🤖 AI Summary
In offline reinforcement learning, value functions often violate Bellman consistency due to distributional shift and model misspecification. To address this, we propose Iterative Bellman Calibration (IBC), the first method to incorporate calibration principles into offline RL value estimation—without requiring Bellman completeness or realizability assumptions. IBC constructs a one-dimensional fitted value iteration framework via histogram calibration, isotonic regression, and doubly robust pseudo-labeling, enabling post-hoc refinement of arbitrary value estimators. Theoretically, we derive finite-sample upper bounds linking calibration error to prediction error. Empirically, IBC significantly improves both robustness and accuracy across diverse offline policy evaluation and selection algorithms.
📝 Abstract
We introduce Iterated Bellman Calibration, a simple, model-agnostic, post-hoc procedure for calibrating off-policy value predictions in infinite-horizon Markov decision processes. Bellman calibration requires that states with similar predicted long-term returns exhibit one-step returns consistent with the Bellman equation under the target policy.
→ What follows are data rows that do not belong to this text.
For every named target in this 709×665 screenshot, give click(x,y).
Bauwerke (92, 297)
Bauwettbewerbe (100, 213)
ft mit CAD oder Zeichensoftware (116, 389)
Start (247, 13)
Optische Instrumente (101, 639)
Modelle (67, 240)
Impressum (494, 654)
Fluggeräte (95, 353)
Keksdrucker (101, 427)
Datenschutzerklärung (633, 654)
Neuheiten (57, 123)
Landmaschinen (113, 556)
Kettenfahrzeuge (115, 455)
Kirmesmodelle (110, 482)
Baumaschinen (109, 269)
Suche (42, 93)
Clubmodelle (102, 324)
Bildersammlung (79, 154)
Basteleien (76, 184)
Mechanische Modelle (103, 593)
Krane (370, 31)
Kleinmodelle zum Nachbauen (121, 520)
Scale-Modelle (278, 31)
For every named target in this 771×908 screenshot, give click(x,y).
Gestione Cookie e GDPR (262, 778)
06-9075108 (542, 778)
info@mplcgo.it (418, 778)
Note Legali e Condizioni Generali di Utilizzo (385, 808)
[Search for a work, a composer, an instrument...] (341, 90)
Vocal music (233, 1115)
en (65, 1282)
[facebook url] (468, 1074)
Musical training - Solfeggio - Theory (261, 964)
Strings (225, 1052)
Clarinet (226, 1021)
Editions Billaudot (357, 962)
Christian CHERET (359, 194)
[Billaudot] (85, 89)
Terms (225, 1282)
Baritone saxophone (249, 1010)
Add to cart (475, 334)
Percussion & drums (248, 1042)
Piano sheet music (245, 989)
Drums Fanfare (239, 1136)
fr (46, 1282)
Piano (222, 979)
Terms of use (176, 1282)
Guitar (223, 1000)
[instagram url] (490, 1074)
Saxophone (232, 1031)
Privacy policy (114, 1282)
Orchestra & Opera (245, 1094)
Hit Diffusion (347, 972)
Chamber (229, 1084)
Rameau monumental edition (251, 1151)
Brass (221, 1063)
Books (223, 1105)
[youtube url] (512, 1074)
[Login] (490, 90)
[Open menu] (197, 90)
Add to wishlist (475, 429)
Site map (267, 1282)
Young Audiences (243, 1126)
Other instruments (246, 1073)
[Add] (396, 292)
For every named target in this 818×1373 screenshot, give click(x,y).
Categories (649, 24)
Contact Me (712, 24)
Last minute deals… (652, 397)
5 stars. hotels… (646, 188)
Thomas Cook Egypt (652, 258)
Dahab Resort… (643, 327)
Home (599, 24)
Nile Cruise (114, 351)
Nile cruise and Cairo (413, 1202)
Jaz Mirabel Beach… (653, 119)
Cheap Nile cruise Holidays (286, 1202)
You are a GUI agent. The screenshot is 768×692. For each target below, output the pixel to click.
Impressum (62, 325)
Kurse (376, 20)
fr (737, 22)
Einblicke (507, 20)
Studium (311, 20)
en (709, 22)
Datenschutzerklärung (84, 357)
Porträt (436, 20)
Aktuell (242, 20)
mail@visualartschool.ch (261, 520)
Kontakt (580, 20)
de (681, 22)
We adapt classical histogram and isotonic calibration to the dynamic, counterfactual setting by repeatedly regressing fitted Bellman targets onto a model's predictions, using a doubly robust pseudo-outcome to handle off-policy data. This yields a one-dimensional fitted value iteration scheme that can be applied to any value estimator. Our analysis provides finite-sample guarantees for both calibration and prediction under weak assumptions, and critically, without requiring Bellman completeness or realizability.